▶ [Stored items from a collection]:
________________________________________

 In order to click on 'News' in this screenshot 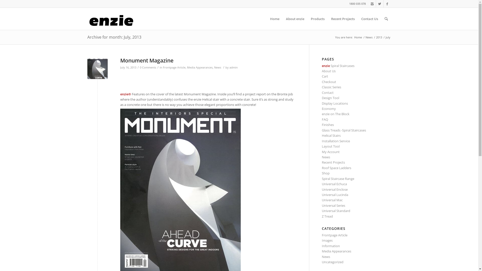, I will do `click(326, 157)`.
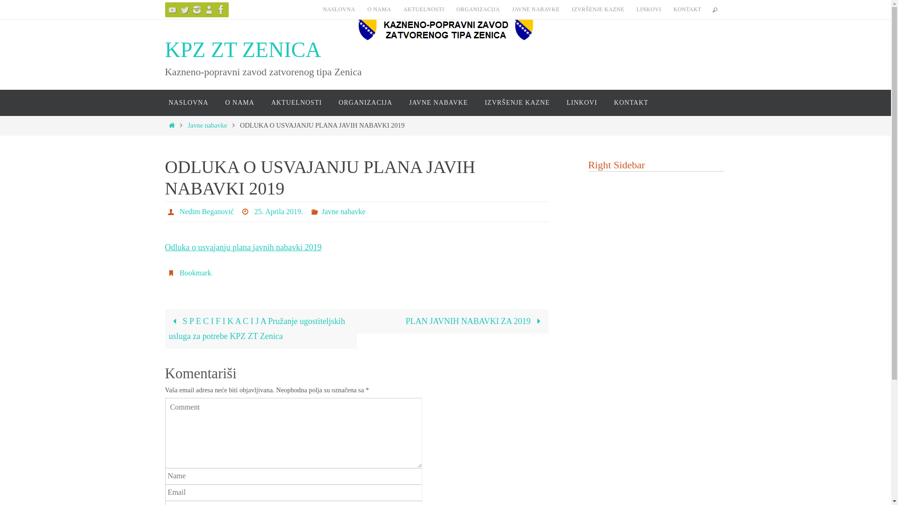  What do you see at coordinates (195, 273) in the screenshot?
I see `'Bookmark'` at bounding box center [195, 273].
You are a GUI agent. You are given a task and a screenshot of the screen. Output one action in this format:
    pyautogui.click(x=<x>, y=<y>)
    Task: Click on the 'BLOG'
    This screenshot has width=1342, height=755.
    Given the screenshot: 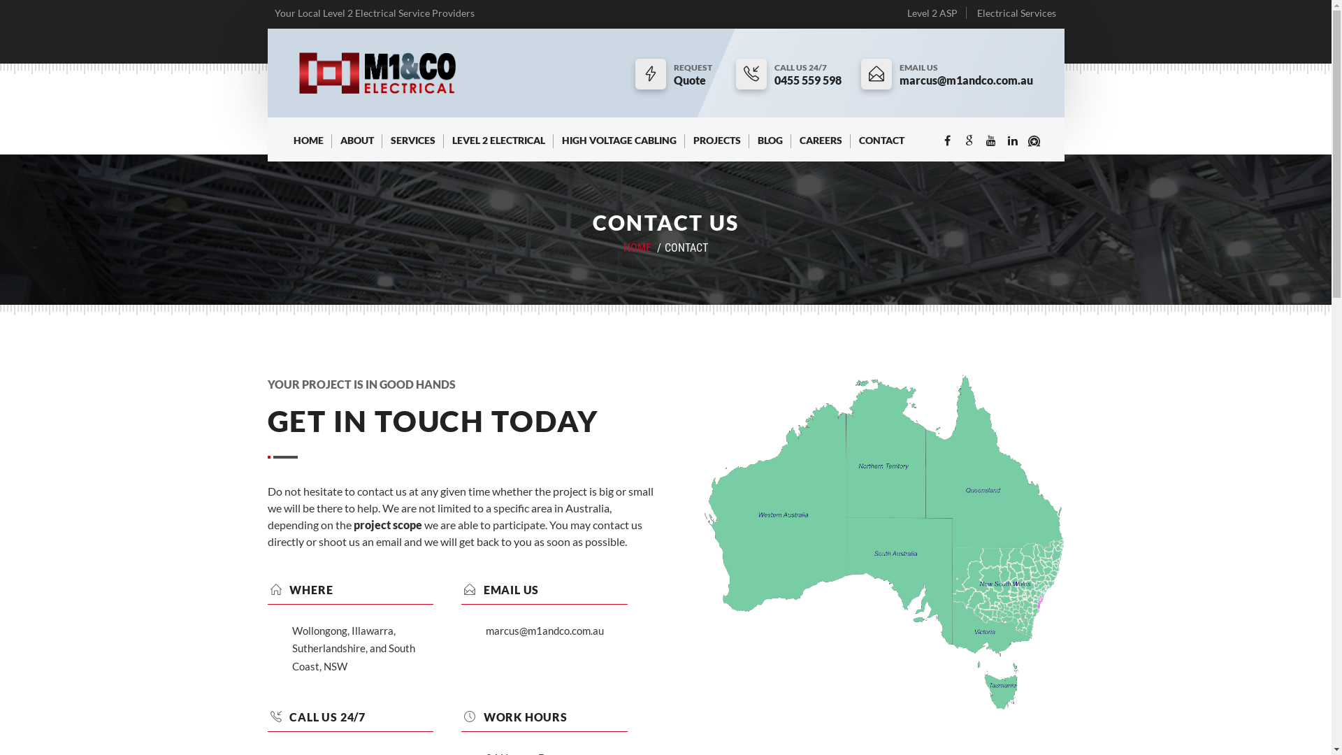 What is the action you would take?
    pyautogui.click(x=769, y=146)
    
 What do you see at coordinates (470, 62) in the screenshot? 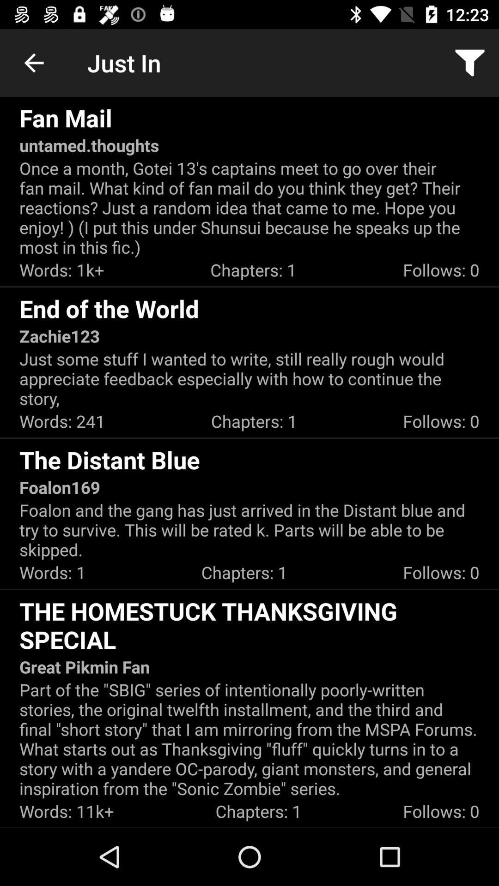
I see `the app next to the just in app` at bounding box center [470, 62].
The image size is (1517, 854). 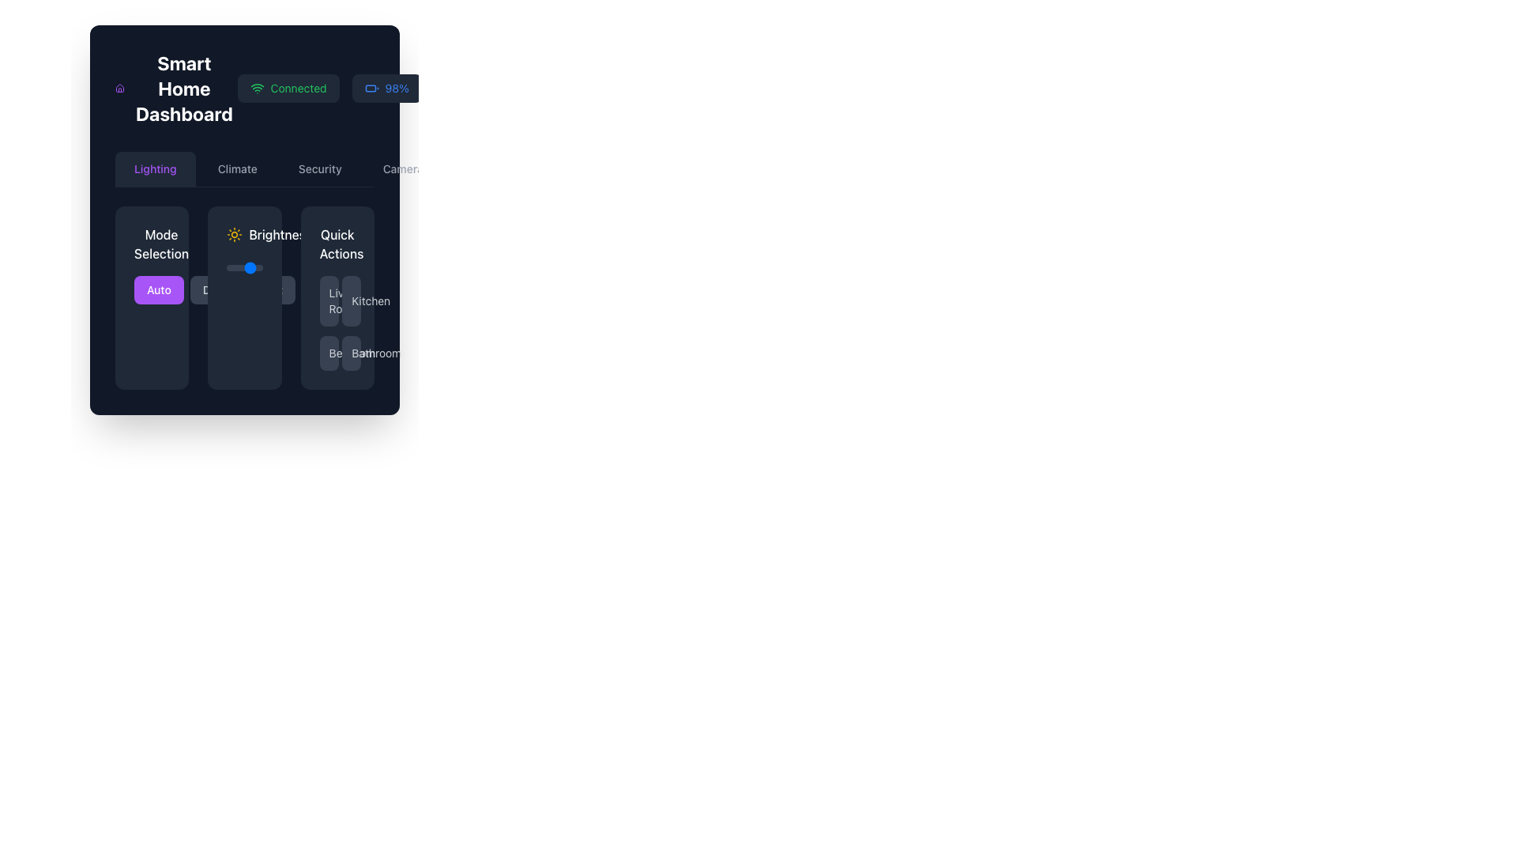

________________________________________

▶ [Task]:
Rewrite the data starting with the line containing "What do you see at coordinates (470, 62)" and going on through the end, substituting "screen capture" for "screenshot" and leaving everything else unchanged. Omit the pictures from your answer.

▶ [Right answer]:
 What do you see at coordinates (470, 62) in the screen capture? 
I see `the app next to the just in app` at bounding box center [470, 62].
The image size is (1517, 854). 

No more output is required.